▸ **Given passage**
-=-=-=-=-

An ICTY representative formally read him the ICTY indictment while still at Banja Luka, and then NATO forces formally arrested him and took him to the NATO base in Sarajevo. NATO forces brought him to Rotterdam on 1 June 2007, and turned over custody of him to The Tribunal, which brought him to The Hague the same day. He was charged with crimes against humanity, genocide, and war crimes for his involvement in the Srebrenica genocide and the murder of Bosniak prisoners temporarily held in the Bratunac and Zvornik regions after the Srebrenica win by Serb forces. The indictment alleges Tolimir supervised the VRS detachment which executed more than 1,700 men and boys at the Branjevo Military Farm and the Pilica Cultural Centre.

On 5 October 2007, the registry of the ICTY announced their assessment of Tolimir's health as "grave, fragile and highly alarming", and that Tolimir was refusing blood pressure treatment for an inoperable brain aneurysm. He had previously stated that he planned to represent himself during the trial.

On 12 December 2012, Tolimir was convicted of six out of eight counts; genocide, conspiracy to commit genocide, extermination, murder, persecution on ethnic grounds and forced transfer. The chamber sentenced him to life imprisonment. On 8 April 2015, the ICTY confirmed his life sentence.

==Death==
Tolimir died in Scheveningen prison on 8 February 2016 due to natural causes while awaiting transfer to a state where he would serve his sentence.

-=-=-=-=-

▸ **Data excerpts**
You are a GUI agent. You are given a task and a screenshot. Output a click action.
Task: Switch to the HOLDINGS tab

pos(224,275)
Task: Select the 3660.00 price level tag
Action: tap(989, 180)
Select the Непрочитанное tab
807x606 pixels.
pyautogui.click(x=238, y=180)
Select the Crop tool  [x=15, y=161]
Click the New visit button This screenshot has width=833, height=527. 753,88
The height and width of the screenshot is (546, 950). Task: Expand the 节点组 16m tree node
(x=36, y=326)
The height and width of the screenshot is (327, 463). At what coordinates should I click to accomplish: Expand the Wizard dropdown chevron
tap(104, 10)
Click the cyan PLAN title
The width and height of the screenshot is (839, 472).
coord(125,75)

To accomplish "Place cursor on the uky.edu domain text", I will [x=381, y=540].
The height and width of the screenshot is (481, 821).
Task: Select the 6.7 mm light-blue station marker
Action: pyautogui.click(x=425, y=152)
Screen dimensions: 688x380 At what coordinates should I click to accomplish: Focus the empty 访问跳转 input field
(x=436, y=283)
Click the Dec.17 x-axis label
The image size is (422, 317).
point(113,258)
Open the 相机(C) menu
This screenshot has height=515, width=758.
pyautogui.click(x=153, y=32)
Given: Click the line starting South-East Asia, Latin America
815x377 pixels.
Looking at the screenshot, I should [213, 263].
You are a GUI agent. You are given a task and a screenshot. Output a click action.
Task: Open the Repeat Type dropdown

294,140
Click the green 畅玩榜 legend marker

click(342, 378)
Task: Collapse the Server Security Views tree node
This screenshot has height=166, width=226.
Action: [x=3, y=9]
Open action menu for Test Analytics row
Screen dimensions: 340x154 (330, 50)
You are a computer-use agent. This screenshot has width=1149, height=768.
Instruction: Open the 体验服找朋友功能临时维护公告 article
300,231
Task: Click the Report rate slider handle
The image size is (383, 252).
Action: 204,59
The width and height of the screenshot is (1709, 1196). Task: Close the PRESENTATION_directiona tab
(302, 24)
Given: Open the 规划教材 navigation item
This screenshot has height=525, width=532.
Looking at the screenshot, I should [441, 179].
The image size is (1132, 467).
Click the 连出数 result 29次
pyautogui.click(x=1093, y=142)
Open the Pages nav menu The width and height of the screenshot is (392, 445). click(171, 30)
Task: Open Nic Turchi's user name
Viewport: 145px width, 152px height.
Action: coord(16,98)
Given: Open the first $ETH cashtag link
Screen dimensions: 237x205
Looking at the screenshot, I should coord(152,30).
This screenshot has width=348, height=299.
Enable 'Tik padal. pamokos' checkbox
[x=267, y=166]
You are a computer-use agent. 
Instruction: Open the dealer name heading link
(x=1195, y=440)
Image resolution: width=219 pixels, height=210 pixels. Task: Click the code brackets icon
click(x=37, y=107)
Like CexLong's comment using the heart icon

-=-=-=-=-

▸ **Exercise tasks**
**A.** Say whether each statement below agrees with the passage on Tolimir. Answer yes or no for each, and quote the words from the passage that decide it.
(i) NATO forces brought Tolimir to Rotterdam on 1 June 2007.
(ii) Tolimir was convicted on all eight counts.
(iii) Tolimir died after he was transferred to the state where he would serve his sentence.
**B.** Return the part of the passage on Tolimir from "On 5 October" to "serve his sentence.", copied word for word.

▸ **Outputs for the tasks**
**A.**
(i) Yes: "NATO forces brought him to Rotterdam on 1 June 2007"
(ii) No: "Tolimir was convicted of six out of eight counts"
(iii) No: "while awaiting transfer to a state where he would serve his sentence"

**B.**
On 5 October 2007, the registry of the ICTY announced their assessment of Tolimir's health as "grave, fragile and highly alarming", and that Tolimir was refusing blood pressure treatment for an inoperable brain aneurysm. He had previously stated that he planned to represent himself during the trial.

On 12 December 2012, Tolimir was convicted of six out of eight counts; genocide, conspiracy to commit genocide, extermination, murder, persecution on ethnic grounds and forced transfer. The chamber sentenced him to life imprisonment. On 8 April 2015, the ICTY confirmed his life sentence.

==Death==
Tolimir died in Scheveningen prison on 8 February 2016 due to natural causes while awaiting transfer to a state where he would serve his sentence.